Stored records:
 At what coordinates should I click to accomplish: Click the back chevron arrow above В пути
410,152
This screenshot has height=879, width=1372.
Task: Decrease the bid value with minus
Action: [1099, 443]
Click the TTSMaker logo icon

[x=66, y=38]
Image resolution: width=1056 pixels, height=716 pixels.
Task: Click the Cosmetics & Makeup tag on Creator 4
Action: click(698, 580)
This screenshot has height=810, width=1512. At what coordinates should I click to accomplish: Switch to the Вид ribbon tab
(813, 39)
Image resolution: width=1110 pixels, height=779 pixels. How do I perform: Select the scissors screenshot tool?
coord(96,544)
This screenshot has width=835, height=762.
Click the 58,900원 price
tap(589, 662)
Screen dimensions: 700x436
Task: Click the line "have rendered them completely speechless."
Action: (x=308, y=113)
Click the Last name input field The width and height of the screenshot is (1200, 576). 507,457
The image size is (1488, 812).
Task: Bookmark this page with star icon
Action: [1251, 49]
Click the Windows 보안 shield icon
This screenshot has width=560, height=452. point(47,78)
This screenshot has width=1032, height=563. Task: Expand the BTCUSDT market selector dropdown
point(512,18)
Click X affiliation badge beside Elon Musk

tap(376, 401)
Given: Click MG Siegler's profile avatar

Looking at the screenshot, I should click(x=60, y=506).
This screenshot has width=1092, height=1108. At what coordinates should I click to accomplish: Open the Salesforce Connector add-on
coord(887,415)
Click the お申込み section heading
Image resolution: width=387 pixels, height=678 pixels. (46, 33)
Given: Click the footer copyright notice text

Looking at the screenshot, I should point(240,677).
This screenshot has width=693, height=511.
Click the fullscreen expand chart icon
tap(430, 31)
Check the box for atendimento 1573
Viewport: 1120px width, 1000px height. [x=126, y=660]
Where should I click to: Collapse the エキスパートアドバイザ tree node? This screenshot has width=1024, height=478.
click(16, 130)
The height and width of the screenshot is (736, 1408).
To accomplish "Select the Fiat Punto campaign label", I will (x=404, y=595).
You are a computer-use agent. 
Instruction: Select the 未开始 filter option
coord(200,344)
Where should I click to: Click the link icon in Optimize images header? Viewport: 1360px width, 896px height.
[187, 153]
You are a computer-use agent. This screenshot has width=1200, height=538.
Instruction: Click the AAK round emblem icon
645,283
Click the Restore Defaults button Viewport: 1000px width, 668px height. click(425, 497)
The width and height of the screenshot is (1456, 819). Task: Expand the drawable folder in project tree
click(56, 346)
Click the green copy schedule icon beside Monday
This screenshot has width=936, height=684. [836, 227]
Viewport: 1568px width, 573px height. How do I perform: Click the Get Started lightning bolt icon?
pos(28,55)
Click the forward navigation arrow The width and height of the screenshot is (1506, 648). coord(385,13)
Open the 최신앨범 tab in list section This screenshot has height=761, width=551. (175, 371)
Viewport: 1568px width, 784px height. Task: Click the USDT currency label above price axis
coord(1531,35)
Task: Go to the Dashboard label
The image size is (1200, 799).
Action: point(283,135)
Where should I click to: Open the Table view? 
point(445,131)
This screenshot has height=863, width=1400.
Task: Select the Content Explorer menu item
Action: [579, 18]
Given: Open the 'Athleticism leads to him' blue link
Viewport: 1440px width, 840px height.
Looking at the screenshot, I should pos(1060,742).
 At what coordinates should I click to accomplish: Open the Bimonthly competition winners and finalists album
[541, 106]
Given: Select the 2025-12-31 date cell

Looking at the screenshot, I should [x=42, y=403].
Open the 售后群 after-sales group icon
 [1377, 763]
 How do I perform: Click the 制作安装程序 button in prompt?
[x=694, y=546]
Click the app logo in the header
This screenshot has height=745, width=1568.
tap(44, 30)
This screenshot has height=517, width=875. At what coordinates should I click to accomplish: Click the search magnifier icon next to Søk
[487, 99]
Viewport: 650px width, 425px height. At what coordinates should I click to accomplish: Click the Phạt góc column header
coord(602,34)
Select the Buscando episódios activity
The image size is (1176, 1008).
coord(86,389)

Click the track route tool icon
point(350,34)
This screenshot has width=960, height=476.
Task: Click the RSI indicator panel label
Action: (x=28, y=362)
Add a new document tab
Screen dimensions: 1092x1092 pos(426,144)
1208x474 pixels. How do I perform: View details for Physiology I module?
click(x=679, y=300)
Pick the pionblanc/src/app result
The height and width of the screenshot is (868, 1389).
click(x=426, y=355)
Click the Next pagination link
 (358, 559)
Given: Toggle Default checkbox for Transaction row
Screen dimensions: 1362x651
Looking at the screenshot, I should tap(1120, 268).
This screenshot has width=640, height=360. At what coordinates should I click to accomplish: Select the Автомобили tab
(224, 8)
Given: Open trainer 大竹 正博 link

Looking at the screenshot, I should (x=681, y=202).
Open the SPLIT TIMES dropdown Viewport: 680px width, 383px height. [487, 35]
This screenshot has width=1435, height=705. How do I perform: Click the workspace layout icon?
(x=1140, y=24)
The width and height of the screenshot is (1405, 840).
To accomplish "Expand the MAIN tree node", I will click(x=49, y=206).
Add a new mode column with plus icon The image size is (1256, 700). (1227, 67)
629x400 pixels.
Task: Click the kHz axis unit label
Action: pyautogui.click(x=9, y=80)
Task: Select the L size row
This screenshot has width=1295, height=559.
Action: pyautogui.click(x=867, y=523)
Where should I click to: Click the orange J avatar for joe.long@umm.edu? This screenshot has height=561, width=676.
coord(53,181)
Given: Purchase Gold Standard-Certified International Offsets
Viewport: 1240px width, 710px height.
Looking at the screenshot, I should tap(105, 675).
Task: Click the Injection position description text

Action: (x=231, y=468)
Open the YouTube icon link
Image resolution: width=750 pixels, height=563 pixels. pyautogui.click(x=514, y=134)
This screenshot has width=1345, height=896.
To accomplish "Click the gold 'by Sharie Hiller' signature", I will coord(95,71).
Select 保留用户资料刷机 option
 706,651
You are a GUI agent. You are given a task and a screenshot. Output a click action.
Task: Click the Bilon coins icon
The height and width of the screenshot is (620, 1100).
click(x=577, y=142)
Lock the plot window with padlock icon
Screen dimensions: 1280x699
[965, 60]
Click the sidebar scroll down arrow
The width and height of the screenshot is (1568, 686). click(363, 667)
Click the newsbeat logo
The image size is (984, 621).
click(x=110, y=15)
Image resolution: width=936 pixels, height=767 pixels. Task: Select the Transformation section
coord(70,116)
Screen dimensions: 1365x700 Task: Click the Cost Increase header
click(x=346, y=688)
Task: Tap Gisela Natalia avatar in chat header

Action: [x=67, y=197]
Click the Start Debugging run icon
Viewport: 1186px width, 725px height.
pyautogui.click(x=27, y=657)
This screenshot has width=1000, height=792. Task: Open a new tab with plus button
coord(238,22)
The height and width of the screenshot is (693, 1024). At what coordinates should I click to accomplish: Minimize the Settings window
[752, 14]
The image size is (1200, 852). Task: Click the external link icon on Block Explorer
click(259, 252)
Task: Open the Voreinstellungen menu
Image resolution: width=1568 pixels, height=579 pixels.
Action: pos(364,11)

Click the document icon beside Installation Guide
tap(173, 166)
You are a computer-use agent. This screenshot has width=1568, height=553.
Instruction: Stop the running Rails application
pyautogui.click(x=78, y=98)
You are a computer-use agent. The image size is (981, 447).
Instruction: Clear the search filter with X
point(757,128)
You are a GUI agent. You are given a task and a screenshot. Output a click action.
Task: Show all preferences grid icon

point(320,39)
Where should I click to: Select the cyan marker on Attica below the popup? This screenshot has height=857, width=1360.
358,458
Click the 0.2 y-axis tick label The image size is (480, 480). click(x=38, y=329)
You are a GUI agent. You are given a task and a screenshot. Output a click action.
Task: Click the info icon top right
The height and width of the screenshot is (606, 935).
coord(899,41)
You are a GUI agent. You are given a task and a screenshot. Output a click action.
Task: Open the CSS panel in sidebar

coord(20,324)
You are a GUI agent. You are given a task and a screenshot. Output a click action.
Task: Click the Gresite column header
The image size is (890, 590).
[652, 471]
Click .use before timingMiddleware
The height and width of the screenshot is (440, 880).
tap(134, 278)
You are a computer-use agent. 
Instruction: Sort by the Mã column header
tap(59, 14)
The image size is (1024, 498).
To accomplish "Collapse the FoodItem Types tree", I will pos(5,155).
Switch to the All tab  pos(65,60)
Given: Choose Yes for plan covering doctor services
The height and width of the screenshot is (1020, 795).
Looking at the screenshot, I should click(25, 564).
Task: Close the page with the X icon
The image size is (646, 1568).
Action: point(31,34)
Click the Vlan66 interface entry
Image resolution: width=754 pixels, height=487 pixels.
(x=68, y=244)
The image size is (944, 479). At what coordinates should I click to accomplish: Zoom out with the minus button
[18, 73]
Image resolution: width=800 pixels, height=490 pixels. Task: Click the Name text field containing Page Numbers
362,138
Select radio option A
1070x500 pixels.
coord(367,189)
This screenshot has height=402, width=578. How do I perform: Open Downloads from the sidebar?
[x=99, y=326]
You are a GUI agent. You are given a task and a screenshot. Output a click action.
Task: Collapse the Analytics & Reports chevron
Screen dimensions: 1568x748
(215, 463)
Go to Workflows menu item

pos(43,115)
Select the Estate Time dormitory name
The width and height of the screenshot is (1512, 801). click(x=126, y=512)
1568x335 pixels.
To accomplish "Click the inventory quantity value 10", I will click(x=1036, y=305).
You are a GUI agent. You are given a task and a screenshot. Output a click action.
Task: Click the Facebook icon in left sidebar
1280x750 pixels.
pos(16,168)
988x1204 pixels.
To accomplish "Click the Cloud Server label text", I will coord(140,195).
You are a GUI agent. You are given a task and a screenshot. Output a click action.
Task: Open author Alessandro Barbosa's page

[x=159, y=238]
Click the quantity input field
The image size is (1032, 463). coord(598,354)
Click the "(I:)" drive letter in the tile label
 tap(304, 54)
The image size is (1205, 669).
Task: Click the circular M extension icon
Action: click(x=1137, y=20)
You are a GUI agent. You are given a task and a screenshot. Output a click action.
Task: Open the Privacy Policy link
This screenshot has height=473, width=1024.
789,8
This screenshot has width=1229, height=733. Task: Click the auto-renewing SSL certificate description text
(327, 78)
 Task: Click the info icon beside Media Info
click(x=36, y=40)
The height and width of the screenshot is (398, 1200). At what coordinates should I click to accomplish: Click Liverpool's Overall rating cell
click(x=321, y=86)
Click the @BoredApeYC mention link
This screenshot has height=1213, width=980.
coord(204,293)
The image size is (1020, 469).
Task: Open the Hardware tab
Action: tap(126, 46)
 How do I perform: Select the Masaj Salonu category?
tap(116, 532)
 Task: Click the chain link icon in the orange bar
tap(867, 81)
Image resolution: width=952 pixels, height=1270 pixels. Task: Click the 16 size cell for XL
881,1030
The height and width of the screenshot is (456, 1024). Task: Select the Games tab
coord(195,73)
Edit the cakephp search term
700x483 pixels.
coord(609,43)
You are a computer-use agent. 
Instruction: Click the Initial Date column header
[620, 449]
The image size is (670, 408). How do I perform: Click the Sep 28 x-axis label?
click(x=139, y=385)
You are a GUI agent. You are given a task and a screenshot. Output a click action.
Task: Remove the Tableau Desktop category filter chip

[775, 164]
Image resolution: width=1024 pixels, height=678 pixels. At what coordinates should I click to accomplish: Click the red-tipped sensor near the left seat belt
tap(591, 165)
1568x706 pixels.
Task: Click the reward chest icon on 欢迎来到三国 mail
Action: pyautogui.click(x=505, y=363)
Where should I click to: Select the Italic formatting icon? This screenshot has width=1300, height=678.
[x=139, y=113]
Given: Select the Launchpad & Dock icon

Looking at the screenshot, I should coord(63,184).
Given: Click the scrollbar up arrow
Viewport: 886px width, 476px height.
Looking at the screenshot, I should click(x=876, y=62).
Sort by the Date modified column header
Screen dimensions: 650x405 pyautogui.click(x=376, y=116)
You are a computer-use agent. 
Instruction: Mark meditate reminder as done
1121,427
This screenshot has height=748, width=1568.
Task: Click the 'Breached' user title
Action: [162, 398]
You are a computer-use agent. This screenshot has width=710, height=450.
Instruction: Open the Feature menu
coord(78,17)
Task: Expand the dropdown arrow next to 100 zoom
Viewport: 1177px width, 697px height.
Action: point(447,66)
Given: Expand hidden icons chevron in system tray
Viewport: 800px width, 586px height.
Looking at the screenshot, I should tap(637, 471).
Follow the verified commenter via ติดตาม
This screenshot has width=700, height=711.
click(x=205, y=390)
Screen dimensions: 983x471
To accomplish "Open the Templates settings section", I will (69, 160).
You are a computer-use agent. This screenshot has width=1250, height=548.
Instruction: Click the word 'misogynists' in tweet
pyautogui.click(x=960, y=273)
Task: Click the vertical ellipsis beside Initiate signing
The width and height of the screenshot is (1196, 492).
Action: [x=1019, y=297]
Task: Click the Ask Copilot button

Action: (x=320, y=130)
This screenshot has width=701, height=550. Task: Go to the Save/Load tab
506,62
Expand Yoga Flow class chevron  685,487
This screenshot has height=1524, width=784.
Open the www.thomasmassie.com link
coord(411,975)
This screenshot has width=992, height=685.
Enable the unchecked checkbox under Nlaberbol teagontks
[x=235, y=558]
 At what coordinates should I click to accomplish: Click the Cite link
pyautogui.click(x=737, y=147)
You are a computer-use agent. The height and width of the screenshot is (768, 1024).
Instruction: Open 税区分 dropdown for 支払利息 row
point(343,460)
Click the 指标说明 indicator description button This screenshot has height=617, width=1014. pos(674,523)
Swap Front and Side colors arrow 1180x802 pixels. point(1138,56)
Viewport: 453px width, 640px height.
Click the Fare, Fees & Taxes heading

**Task statement**. Show each line in the entries that holds the string "will".

**Answer for the task**.
To accomplish "Select the Fiat Punto campaign label", I will (x=404, y=595).
To accomplish "Expand the MAIN tree node", I will click(x=49, y=206).
To accomplish "Click the gold 'by Sharie Hiller' signature", I will coord(95,71).
To accomplish "Collapse the FoodItem Types tree", I will pos(5,155).
To accomplish "Click the inventory quantity value 10", I will click(x=1036, y=305).
To accomplish "Click the Cloud Server label text", I will coord(140,195).
To accomplish "Open the Templates settings section", I will (69, 160).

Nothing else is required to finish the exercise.